[RECORDS FOR PROCESSING Boundary: Start]

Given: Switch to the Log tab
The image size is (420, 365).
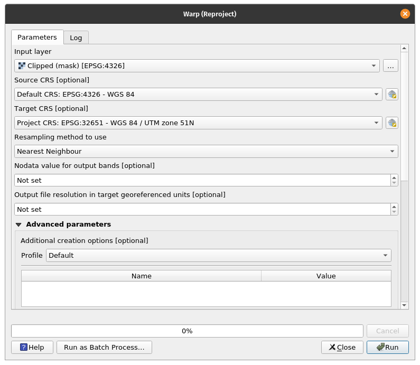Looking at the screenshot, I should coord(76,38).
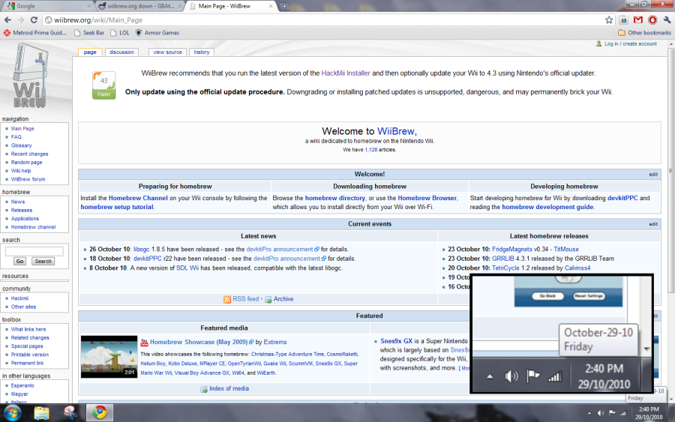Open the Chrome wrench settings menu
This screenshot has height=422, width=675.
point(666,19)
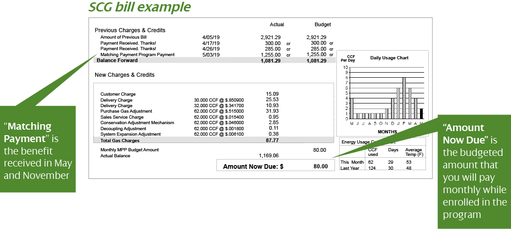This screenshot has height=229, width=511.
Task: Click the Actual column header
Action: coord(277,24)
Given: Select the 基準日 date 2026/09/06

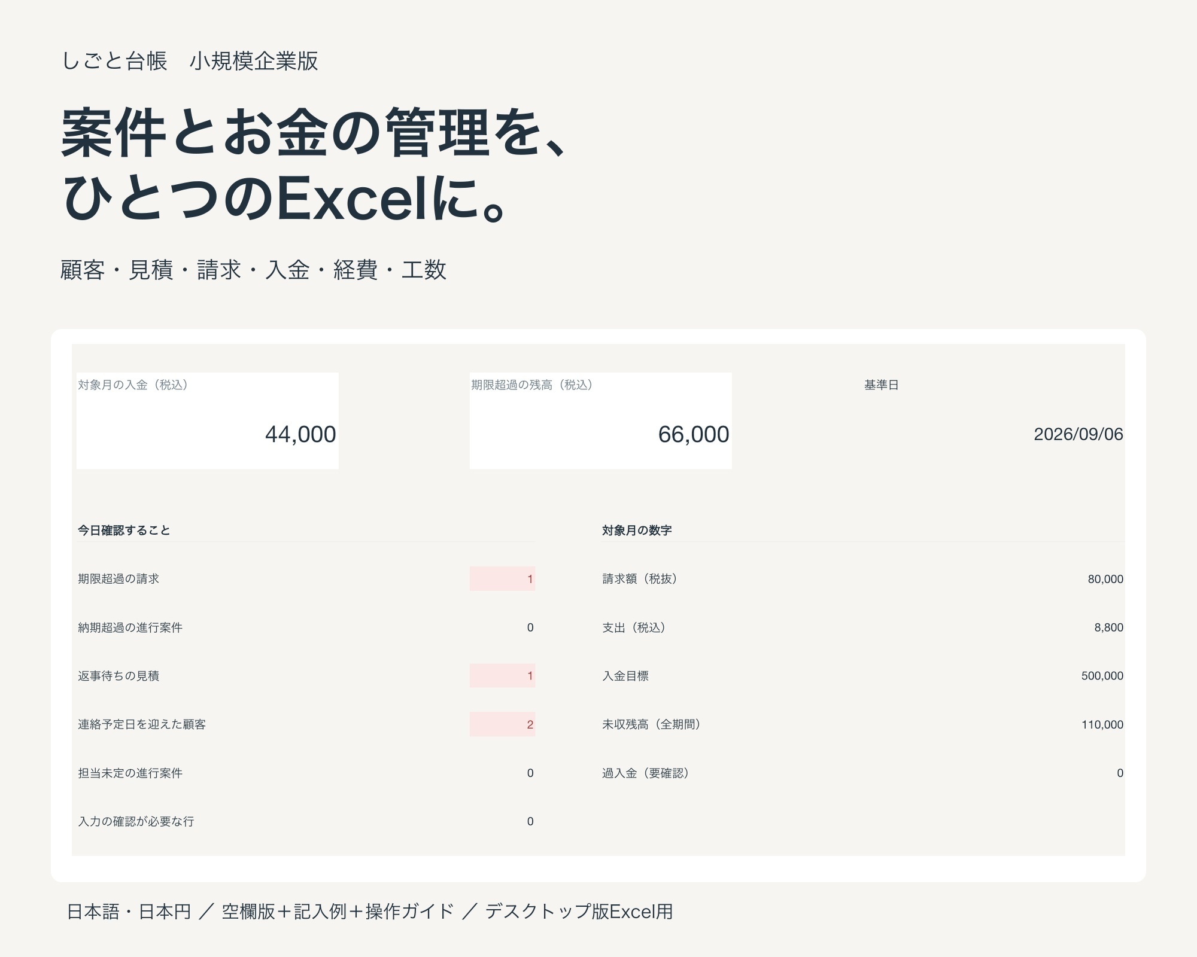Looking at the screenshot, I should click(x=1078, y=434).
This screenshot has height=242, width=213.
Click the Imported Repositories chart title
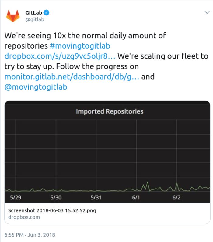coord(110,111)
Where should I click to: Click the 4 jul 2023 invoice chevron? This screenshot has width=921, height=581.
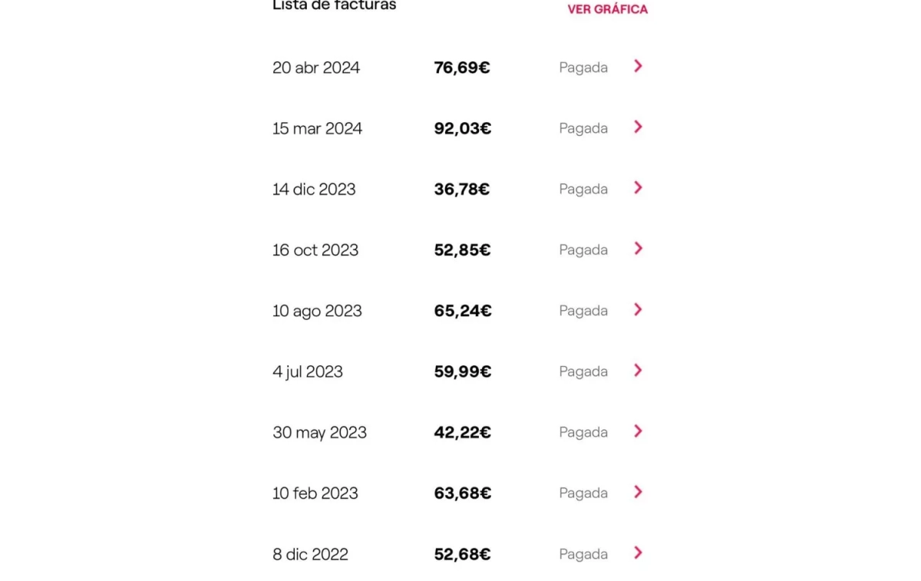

[RECORDS FOR PROCESSING Boundary: End]

- PROBLEM STATEMENT -
Word for word, restate all of the data, but do not copy the pictures.

- EXERCISE OUTPUT -
Given: Switch to the Log tab
The image size is (420, 365).
Looking at the screenshot, I should coord(76,38).
Open the Chrome wrench settings menu
This screenshot has height=422, width=675.
point(666,19)
This screenshot has height=229, width=511.
Task: Click the Actual column header
Action: coord(277,24)
Given: Select the 基準日 date 2026/09/06

Looking at the screenshot, I should click(x=1078, y=434).
This screenshot has height=242, width=213.
Click the Imported Repositories chart title
coord(110,111)
Where should I click to: Click the 4 jul 2023 invoice chevron? This screenshot has width=921, height=581.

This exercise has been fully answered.